EXERCISE GOAL – Across the entries below, how many lines have the word "column" in them? Respond with only the number.

MATERIAL TO PROCESS –

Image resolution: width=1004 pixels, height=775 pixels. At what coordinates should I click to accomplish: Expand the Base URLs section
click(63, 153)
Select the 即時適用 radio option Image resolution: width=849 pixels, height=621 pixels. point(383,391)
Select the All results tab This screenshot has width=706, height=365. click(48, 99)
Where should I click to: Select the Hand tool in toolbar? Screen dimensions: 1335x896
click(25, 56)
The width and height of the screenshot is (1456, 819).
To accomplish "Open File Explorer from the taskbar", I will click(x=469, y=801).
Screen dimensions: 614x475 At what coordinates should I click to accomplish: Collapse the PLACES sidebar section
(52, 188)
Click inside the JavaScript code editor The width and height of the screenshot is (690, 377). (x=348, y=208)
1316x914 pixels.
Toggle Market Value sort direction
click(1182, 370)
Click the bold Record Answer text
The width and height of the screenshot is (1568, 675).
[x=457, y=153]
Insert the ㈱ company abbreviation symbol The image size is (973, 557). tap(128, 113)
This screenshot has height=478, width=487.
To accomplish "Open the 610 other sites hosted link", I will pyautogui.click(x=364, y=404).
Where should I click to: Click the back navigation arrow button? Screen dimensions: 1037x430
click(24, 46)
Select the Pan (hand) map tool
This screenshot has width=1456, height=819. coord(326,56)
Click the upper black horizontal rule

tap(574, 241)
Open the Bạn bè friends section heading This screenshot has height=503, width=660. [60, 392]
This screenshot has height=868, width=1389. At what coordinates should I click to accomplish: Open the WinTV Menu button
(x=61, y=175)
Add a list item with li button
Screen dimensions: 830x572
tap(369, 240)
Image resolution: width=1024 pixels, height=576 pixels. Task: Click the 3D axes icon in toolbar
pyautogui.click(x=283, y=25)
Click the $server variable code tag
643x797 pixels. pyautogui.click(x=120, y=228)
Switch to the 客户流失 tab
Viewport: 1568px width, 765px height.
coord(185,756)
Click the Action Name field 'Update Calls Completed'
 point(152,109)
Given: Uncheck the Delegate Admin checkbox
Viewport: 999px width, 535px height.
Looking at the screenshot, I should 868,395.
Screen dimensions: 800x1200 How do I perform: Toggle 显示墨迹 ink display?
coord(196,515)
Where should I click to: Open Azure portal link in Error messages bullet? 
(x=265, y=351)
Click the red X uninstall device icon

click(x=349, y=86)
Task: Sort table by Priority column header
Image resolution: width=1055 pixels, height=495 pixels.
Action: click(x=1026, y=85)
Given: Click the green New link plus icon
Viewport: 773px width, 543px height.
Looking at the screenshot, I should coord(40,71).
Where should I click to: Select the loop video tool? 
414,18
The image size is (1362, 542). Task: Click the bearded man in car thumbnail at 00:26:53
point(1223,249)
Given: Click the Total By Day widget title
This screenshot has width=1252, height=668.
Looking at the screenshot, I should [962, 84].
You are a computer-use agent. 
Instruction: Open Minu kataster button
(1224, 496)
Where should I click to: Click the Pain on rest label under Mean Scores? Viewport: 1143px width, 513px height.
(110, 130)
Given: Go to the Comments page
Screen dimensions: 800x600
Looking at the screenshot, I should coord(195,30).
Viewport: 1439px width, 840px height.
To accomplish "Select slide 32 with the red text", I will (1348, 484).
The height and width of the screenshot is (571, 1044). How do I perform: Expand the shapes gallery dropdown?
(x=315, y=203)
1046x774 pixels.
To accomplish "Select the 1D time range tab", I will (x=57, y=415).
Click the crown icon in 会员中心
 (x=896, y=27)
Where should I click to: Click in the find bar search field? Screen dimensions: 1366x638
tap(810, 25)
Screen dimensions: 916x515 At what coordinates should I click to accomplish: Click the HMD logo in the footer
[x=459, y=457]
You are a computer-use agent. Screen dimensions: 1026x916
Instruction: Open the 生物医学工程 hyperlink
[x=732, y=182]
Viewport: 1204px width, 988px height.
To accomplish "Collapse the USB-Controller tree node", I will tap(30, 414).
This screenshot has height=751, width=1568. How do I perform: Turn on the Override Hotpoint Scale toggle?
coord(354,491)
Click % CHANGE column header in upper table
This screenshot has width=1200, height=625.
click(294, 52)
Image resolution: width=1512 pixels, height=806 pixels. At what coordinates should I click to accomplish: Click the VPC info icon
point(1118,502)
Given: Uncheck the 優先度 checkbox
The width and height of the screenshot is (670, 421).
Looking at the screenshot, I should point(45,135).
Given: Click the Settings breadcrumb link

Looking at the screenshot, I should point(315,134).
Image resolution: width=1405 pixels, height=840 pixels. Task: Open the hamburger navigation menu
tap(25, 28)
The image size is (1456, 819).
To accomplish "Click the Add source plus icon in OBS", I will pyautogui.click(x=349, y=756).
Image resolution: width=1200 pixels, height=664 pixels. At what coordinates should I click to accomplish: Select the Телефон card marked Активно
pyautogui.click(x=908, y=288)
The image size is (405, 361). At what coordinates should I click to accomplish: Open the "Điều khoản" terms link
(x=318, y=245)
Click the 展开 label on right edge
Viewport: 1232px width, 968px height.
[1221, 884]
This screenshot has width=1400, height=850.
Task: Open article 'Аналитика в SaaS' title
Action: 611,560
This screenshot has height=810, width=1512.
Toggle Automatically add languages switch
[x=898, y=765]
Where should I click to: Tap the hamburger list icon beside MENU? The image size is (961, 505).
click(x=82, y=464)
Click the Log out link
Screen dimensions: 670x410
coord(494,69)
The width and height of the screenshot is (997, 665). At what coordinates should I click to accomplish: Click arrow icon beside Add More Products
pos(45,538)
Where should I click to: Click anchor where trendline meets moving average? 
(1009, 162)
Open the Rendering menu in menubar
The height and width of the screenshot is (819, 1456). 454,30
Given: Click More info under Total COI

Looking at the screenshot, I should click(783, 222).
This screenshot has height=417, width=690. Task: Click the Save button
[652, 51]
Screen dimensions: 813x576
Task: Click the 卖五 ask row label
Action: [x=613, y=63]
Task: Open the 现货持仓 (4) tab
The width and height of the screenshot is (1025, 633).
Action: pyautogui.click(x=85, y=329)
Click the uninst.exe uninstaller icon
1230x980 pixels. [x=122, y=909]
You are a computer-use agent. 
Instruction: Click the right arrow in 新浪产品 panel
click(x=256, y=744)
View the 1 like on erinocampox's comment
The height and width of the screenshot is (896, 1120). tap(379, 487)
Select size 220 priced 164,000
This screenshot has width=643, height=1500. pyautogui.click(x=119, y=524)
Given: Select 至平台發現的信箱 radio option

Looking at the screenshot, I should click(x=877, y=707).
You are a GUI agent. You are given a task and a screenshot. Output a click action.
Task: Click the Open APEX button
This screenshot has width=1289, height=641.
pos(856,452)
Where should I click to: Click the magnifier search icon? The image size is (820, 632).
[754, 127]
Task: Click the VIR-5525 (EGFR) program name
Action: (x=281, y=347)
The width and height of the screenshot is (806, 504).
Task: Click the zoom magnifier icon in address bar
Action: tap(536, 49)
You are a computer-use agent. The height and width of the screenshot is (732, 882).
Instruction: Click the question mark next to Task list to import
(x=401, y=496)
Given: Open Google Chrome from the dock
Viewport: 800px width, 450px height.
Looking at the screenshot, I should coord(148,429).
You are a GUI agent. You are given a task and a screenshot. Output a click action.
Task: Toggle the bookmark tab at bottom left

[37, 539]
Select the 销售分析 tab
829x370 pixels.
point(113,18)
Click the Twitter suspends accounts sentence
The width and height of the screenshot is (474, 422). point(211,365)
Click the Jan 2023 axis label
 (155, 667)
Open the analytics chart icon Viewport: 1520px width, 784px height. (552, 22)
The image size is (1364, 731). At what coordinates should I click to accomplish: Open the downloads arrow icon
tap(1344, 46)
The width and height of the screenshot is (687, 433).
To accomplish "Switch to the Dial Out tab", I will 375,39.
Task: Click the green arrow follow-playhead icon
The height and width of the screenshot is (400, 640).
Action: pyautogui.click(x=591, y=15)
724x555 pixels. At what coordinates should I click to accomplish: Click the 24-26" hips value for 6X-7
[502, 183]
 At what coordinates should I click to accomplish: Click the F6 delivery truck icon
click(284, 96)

RESULT OF THE TASK – 2